Bella zamarła na chwilę i szybko zajęła się wieszaniem ubrań w szafie. Dzięki temu nie musiała patrzeć Joshowi w oczy.
– Nie można mieć wszystkiego – stwierdziła. – Trzeba cieszyć się tym, co jest.
Tej nocy Josh nie mógł zasnąć. Myślał o tym, co powiedziała Bella. Spała obok z włosami szeroko rozsypanymi na poduszce. Delikatnie błyszczały w świetle księżyca, którego blask sączył się przez szparę w zasłonach. Wcześniej, w czasie powitalnego przyjęcia, Bella wyglądała oszałamiająco, jednak zbyt wiele osób kręciło się wokół niej, by Josh mógł nacieszyć oczy jej widokiem. Miała na sobie czerwoną suknię bez rękawów i delikatne pantofelki. Choć Josh nie znał się na damskich ciuchach, musiał przyznać, że jaskrawy kolor kreacji wyróżniał ją w tłumie i natychmiast przyciągał wzrok. Na tle ciemnych, stonowanych ubrań wyglądała jak płomień.
Josh obserwował z dumą i zazdrością, jak flirtując i rozdając urocze uśmiechy, Bella przemierzała salę. Trudno było jej nie podziwiać. W towarzystwie tych ludzi nie spędziła nawet doby, a już zdążyła poznać niemal wszystkich. Zaprzyjaźniła się z najważniejszymi osobami, które miały zadecydować, czy właśnie z Joshem zostanie podpisany kontrakt. Dzięki niej co chwila któryś z owych prominentów podchodził do niego, by powiedzieć, że Bella jest miła, ładna i ma wspaniałe poczucie humoru. Jakby o tym nie wiedział.
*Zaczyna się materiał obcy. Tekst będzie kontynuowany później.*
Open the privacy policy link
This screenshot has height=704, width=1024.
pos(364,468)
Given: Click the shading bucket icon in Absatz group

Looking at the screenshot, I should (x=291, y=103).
Powinien być zadowolony, wdzięczny i zachęcać ją, żeby nadal się starała, jednak tak naprawdę miał ochotę odepchnąć facetów, którzy kręcili się wokół niej, chwycić ją za rękę i zabrać do pokoju. Tymczasem musiał uśmiechać się i wysłuchiwać komplementów na temat Belli.
Gdy wrócili do pokoju, było jeszcze gorzej. Najpierw chwilę pożartowali, przy czym Bella tradycyjnie skrytykowała stroje innych pań. Potem zapadła niezręczna cisza. Szybko przebrali się do snu. Josh przywiózł ze sobą jakieś stare spodnie od piżamy, a ona starannie wybrała koszulę nocną pozbawioną jakichkolwiek kobiecych akcentów.
Gdy Bella w nieskończoność zajmowała łazienkę, Josh wyszedł na werandę. Słuchał szumu morza i nocnego hałasowania egzotycznych owadów. Kiedy wreszcie udało mu się dostać do łazienki, spędził tam tylko krótką „chwilę. W tym czasie Bella zajęła swoją część łóżka i przykryła się po szyję.
– Nie jest ci, chłodno? – spytał Josh. – Mogę podregulować klimatyzację.
– Nie trzeba, dziękuję.
Josh zawahał się i po chwili wyłączył światło. W pokoju zapanowała ciemność.
– Dziwaczna sytuacja – mruknął Josh.
– Phoebe i Gib prawie zupełnie się nie znali, gdy musieli skorzystać ze wspólnego łóżka – powiedziała Bella. – Na pewno czuli się bardzo głupio. Mamy szczęście, że jesteśmy starymi kumplami.
– Tak, mamy szczęście – przyznał Josh bez przekonania.